##### Given records #####

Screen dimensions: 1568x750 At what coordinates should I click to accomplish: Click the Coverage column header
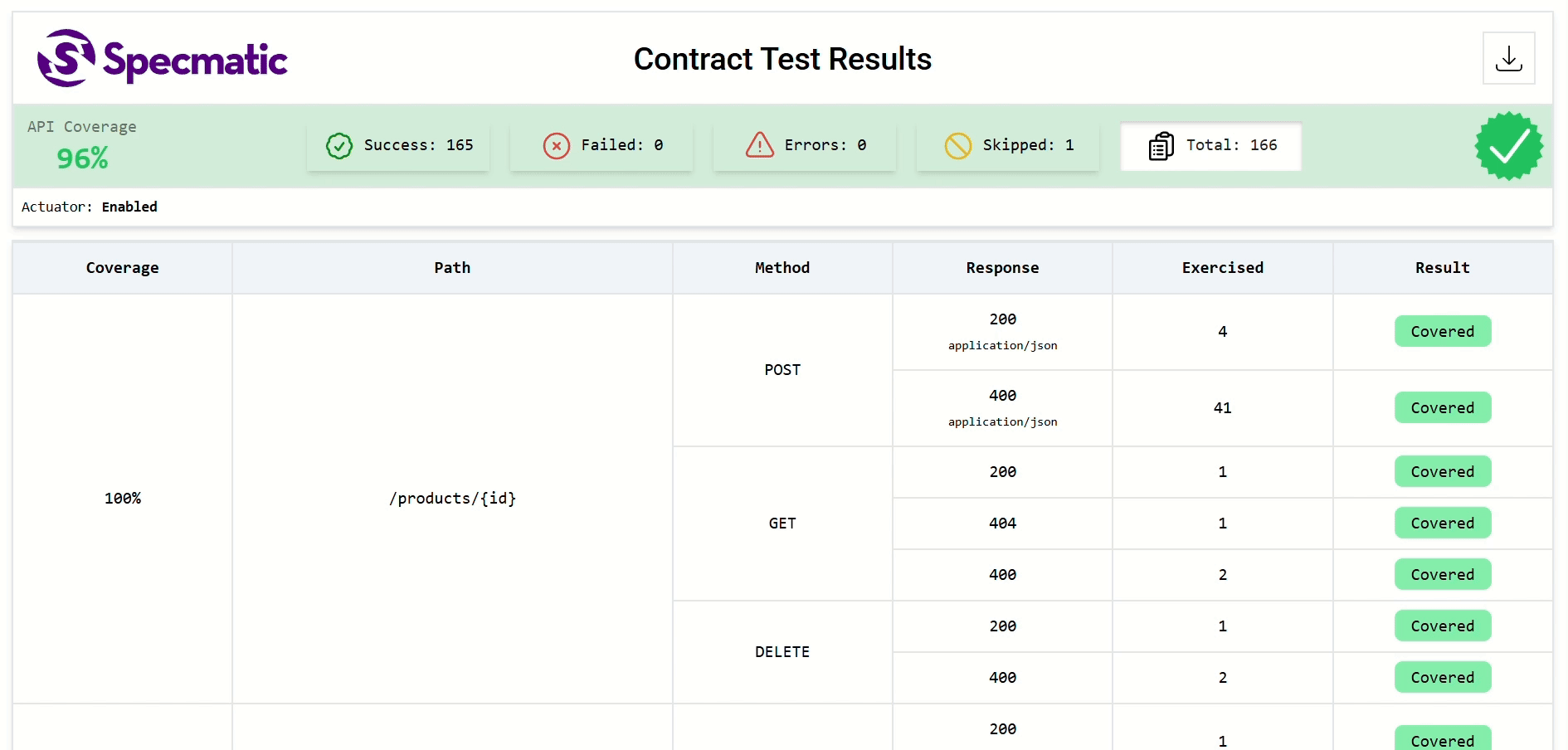point(122,268)
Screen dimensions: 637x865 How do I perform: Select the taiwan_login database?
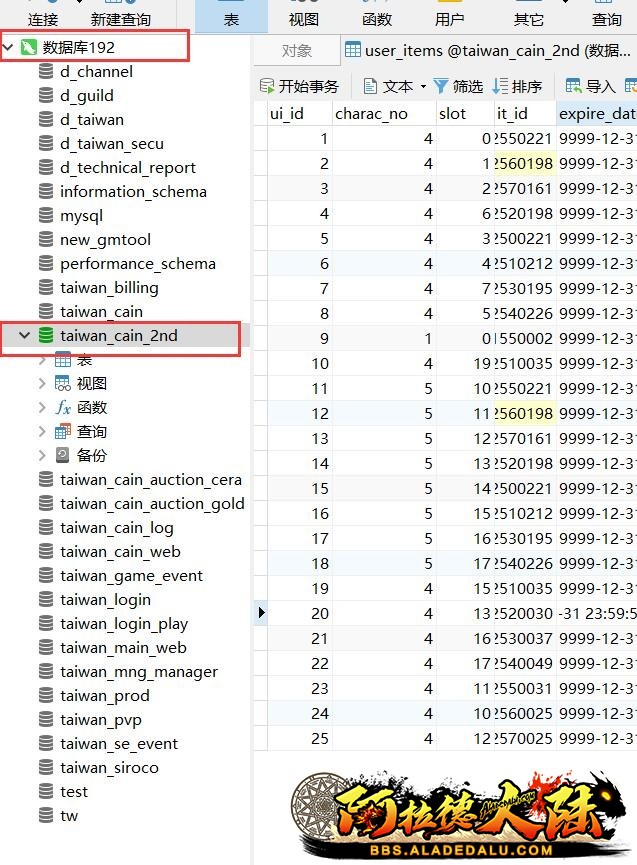(x=105, y=599)
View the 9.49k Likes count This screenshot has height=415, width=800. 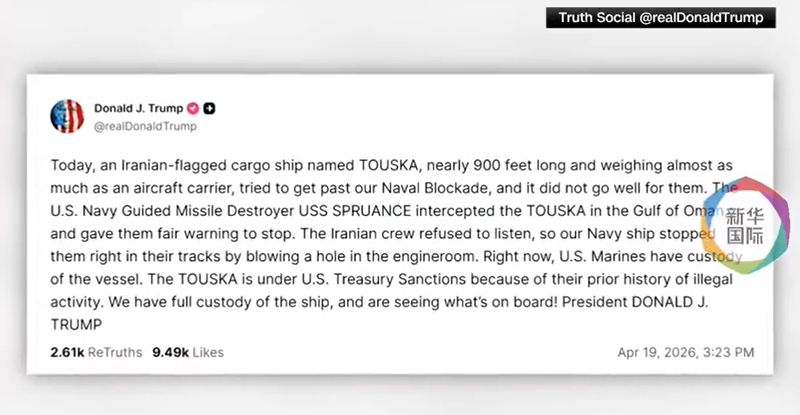[x=188, y=352]
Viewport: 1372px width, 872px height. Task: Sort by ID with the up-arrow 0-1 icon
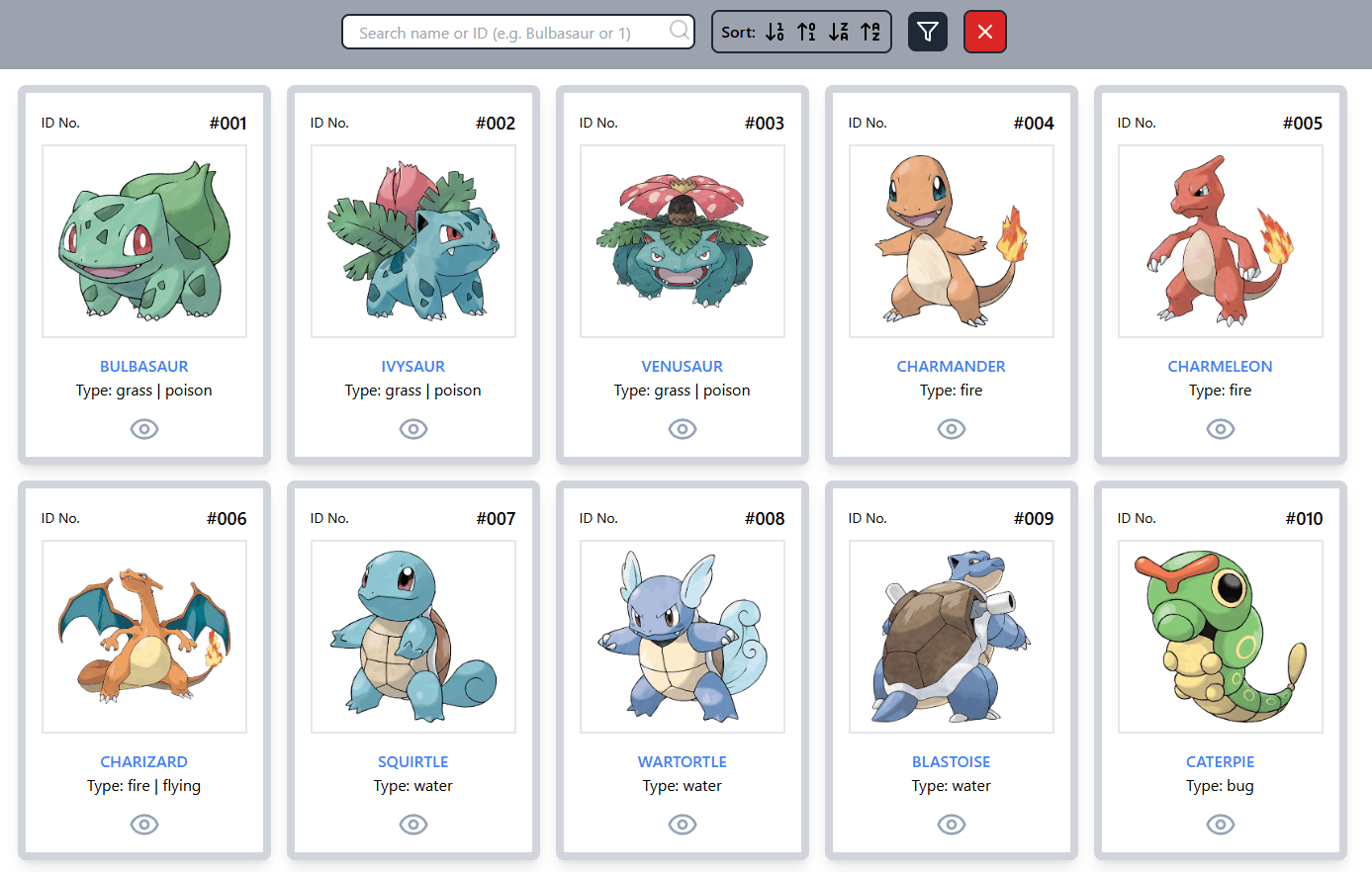tap(807, 32)

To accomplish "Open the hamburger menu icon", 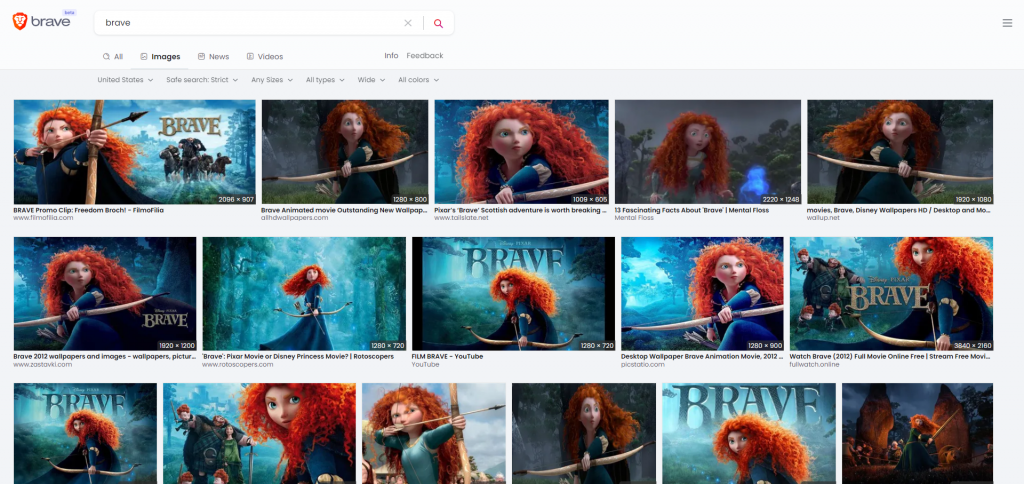I will coord(1007,23).
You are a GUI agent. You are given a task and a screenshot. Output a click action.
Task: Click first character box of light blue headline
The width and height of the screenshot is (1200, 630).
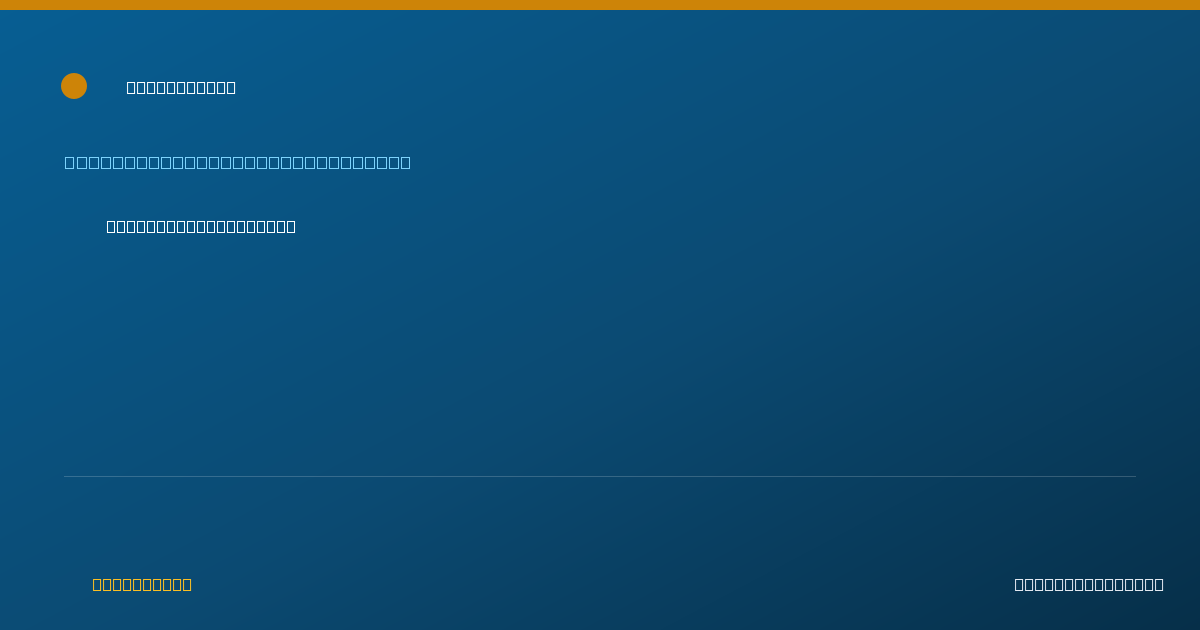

#####

Exclude the pictures from the copy. Retype exactly the lines running from the one containing "Task: Click first" through the last line of the listing.

▸ Response below:
Task: Click first character box of light blue headline
The width and height of the screenshot is (1200, 630).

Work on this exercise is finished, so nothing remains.